Des travailleurs de Chantier Davie ont manifesté, lundi, devant les bureaux du ministre Jean-Yves Duclos à Québec.

La patience des travailleurs et des fournisseurs de Davie arrive à bout

Travailleurs et fournisseurs de Chantier Davie s’étaient passé le mot, lundi, pour rappeler au gouvernement fédéral que rien n’était encore réglé dans les négociations entre Ottawa et le chantier naval de Lévis pour la conversion de brise-glaces pour la Garde côtière.

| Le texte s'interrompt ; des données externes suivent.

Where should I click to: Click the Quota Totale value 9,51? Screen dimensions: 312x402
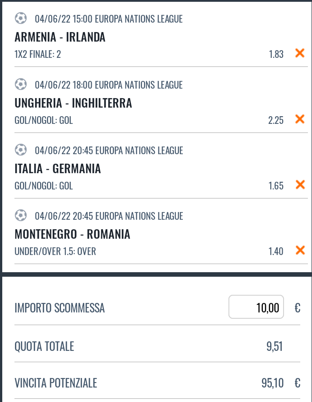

Tout ce beau monde a encore frais en mémoire la présence du premier ministre Justin Trudeau à Québec le 18 janvier dernier. Il avait annoncé sur-le-champ le début des pourparlers entre la Garde côtière et Chantier Davie pour la construction éventuelle de quatre brise-glaces polaires.

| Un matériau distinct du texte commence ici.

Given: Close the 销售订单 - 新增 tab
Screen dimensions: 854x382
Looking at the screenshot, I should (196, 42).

Selon les travailleurs et les fournisseurs, Ottawa se traîne les savates.

La présidente du Conseil central de Québec-Chaudière-Appalaches, Anne Gingras, a dénoncé le fait que le gouvernement fédéral sait pertinemment qu’il a besoin de ces navires, mais refuse de saisir la perche tendue par Davie. Les travailleurs ont notamment manifesté, lundi, devant les bureaux du ministre Jean-Yves Duclos à Québec.

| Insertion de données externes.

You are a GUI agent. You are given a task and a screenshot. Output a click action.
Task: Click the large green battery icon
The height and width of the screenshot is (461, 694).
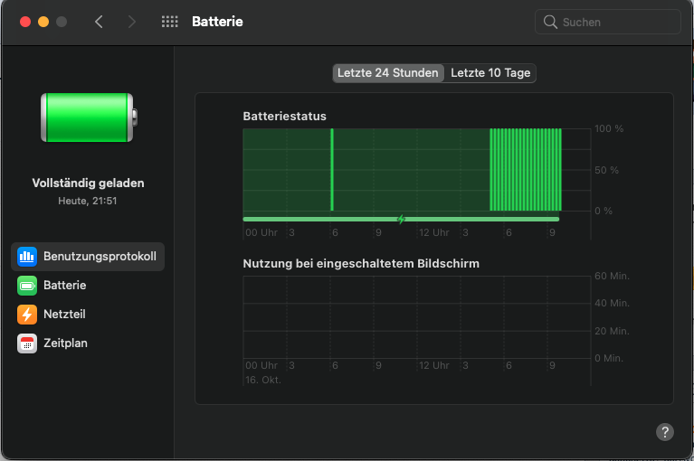[x=89, y=118]
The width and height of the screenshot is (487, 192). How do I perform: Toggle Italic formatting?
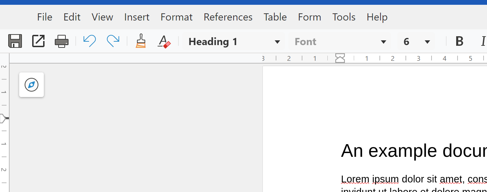click(x=483, y=41)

De son côté, l’Association des fournisseurs de Chantier Davie a dénoncé le manque de leadership des libéraux.

«Nous nous sentons carrément floués par Justin Trudeau qui nous avait promis des lendemains radieux lors de sa dernière visite à Québec», a affirmé le président de l’association, Pierre Drapeau, en soulignant que les informations venant d’Ottawa laissaient entendre que les fonctionnaires fédéraux avaient largué le projet piloté par Chantier Davie.

Selon ce dernier, la conversion du premier brise-glace pourrait fournir du boulot à plus de 1000 travailleurs.